We can challenge our own assumptions and fears, which form the basis of this deadly system.

Monday, November 7, 2016

The Lathe of Heaven, by Ursula Le Guin

Published in 1971, The Lathe of Heaven has complete relevance for our time. Ursula Le Guin's perceptive references to overpopulation, global warming, and the ravages too many humans have wrought on our planet, are as immediate as if she'd written them last week. But those problems are incidental to the story, which is about human limits and hubris.

In Portland, Oregon in the near future, George Orr, an average man in every respect but one, seeks the assistance of a psychologist, Dr. Haber:
"Why do you think your mother didn't notice that reality had changed since last night?"
"Well, she didn't dream it. I mean, the dream really did change reality. It made a different reality, retroactively, which she'd been part of all along. Being in it, she had no memory of any other. I did, I remembered both, because I was...there...at the moment of the change. This is the only way I can explain it, I know it doesn't make sense. But I have got to have some explanation, or else face the fact that I am insane."

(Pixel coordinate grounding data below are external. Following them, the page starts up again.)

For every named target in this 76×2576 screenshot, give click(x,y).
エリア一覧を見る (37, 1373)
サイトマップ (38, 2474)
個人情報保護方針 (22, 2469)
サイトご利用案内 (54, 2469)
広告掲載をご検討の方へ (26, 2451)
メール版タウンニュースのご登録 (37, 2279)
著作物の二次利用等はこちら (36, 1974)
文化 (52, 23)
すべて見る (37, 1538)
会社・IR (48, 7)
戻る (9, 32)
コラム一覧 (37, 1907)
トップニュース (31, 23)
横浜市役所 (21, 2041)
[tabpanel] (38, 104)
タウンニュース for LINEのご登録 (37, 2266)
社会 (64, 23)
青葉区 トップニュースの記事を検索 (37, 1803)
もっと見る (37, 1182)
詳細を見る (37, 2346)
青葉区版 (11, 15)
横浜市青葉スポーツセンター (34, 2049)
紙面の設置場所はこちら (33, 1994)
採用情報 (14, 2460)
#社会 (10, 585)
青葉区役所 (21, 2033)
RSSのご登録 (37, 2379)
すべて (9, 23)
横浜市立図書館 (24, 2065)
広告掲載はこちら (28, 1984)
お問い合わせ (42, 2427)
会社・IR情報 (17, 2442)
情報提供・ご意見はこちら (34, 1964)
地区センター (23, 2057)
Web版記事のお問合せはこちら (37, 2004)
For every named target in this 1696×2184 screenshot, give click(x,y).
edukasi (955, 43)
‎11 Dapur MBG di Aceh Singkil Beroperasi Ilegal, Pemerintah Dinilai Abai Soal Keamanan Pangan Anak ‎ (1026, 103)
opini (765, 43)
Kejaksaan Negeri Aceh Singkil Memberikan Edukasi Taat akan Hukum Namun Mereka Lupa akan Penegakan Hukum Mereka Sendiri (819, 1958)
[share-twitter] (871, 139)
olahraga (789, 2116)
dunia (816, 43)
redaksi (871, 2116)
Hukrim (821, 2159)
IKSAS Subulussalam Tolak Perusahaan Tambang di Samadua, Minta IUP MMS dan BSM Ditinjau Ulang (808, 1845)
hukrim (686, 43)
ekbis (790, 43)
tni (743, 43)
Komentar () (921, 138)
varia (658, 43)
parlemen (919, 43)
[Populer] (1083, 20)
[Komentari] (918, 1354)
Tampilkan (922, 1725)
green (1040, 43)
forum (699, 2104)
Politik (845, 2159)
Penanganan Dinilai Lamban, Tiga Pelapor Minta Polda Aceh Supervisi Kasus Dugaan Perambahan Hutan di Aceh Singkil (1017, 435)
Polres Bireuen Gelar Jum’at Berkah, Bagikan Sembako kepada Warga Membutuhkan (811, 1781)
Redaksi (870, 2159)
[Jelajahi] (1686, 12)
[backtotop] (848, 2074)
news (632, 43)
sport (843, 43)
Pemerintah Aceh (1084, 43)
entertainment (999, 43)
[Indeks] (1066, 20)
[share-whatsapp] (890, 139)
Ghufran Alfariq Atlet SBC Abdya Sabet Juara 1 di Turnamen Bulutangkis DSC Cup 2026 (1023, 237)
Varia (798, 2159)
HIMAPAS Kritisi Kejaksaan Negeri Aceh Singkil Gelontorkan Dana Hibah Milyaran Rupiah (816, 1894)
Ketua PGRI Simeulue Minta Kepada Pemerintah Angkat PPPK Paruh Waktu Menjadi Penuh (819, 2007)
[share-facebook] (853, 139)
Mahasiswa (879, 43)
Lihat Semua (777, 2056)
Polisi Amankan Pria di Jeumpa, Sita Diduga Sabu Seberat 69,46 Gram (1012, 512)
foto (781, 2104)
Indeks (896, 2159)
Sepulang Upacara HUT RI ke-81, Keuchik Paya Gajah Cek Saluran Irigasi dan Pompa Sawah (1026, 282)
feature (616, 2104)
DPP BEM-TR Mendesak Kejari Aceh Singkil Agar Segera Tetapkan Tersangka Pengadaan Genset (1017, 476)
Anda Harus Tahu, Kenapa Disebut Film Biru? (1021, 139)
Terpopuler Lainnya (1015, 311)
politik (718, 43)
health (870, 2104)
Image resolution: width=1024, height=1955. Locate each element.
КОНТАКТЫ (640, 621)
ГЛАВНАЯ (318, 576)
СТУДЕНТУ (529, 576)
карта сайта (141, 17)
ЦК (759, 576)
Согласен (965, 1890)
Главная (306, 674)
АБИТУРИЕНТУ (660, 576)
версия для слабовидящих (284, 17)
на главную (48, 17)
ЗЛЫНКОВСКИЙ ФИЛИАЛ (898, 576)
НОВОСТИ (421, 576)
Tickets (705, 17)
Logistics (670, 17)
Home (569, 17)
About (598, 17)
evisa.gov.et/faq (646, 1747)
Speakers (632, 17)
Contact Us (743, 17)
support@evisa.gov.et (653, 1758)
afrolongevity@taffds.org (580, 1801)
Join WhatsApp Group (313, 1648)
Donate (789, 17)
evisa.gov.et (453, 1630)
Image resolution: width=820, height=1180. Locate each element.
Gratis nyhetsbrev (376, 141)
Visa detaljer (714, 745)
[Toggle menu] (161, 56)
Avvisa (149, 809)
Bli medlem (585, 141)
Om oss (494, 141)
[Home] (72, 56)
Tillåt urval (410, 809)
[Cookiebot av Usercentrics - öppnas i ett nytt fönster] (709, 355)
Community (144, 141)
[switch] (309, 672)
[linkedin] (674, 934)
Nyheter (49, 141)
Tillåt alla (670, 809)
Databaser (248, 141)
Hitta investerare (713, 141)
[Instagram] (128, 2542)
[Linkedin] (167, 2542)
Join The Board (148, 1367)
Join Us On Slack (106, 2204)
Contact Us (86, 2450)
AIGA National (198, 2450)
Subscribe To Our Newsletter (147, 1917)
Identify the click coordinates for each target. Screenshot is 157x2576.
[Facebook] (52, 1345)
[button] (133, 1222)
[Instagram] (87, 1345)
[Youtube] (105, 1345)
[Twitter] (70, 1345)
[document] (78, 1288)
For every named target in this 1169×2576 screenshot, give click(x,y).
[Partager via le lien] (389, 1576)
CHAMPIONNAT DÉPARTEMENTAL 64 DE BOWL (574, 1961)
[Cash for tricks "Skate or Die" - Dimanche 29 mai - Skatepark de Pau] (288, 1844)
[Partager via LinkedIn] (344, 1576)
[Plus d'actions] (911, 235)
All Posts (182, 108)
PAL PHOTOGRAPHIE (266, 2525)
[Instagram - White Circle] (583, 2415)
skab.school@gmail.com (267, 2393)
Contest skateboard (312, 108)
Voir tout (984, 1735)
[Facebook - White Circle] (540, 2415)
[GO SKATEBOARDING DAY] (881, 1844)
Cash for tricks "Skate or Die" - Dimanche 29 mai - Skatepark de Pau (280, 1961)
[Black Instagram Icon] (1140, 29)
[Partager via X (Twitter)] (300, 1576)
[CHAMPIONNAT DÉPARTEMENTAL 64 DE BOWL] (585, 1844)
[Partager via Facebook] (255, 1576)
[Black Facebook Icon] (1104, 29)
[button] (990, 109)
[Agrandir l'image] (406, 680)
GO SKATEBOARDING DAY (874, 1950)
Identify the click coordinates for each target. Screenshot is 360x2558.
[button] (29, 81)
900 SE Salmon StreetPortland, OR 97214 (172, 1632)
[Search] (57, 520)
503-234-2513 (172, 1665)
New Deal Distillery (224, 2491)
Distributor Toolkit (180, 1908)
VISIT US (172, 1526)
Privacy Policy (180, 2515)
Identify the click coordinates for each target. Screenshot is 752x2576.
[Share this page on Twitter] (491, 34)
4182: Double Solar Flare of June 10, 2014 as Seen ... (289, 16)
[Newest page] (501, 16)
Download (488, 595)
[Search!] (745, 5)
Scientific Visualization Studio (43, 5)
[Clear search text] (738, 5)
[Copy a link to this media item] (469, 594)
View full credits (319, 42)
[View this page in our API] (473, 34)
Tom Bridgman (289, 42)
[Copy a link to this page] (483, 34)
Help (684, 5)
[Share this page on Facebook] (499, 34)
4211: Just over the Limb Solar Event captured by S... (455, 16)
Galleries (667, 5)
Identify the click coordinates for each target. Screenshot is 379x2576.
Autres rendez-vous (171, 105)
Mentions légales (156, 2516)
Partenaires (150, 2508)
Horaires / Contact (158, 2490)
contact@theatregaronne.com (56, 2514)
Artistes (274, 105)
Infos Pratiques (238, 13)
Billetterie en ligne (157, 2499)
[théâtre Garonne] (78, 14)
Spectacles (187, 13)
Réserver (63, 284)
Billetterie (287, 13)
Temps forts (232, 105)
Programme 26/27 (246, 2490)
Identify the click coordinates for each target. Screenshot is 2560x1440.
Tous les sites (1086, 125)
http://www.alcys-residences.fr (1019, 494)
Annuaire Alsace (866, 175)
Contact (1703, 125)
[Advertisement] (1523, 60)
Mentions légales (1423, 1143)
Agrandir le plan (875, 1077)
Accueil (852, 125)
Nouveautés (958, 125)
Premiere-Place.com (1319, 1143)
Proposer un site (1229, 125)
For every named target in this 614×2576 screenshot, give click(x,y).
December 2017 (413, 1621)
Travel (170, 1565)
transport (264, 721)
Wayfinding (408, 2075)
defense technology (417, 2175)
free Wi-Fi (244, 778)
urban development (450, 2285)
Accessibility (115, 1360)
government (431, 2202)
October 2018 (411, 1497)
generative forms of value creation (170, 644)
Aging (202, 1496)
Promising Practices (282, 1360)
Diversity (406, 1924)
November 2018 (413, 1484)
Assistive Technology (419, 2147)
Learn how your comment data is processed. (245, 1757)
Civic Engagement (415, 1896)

So Dr. Haber tests him with hypnosis, recording a short effective dream on his Augmentor, a machine he has built to record brain activity in different states; sure enough, George's dream changes the mural on the wall from Mt. Hood to a racehorse. The doctor undertakes to help George, but gradually seeks more and more to control his dreaming, to direct it. As you might guess, the subconscious, while suggestible, is also unpredictable, and Dr. Haber's "solutions" to world problems have their own terrible consequences, while George is caught between not wanting to be his tool, and believing his visits to Dr. Haber are his only alternative to suicide.

That's enough story to go on. Le Guin's writing has a wonderfully distinct voice:

When he came out of the portals of Willamette East Tower, the March sky was high and clear above the street canyons. The wind had come round to blow from the east, the dry desert wind that from time to time enlivened the wet, hot, sad, gray weather of the Valley of the Willamette.

Le Guin shows us the incremental corruption of power - Dr. Haber has good intentions, but they are his intentions, based on his view of how the world should be. Inevitably his sense of self-importance drowns out his ability to listen, and his faith in the machine he has perfected gives him the illusion of understanding George's mental processes as he dreams. Like humans of every era, Dr. Haber knows enough to be dangerous, but not enough to realize how dangerous his knowledge is.

He wants to be in charge, more than he wants to be part of a whole. In this election season, that seems so familiar. Yet, given that Le Guin wrote this book 45 years ago, I feel more hopeful than I have in months, that this too shall pass, and life will go on. I highly recommend this book!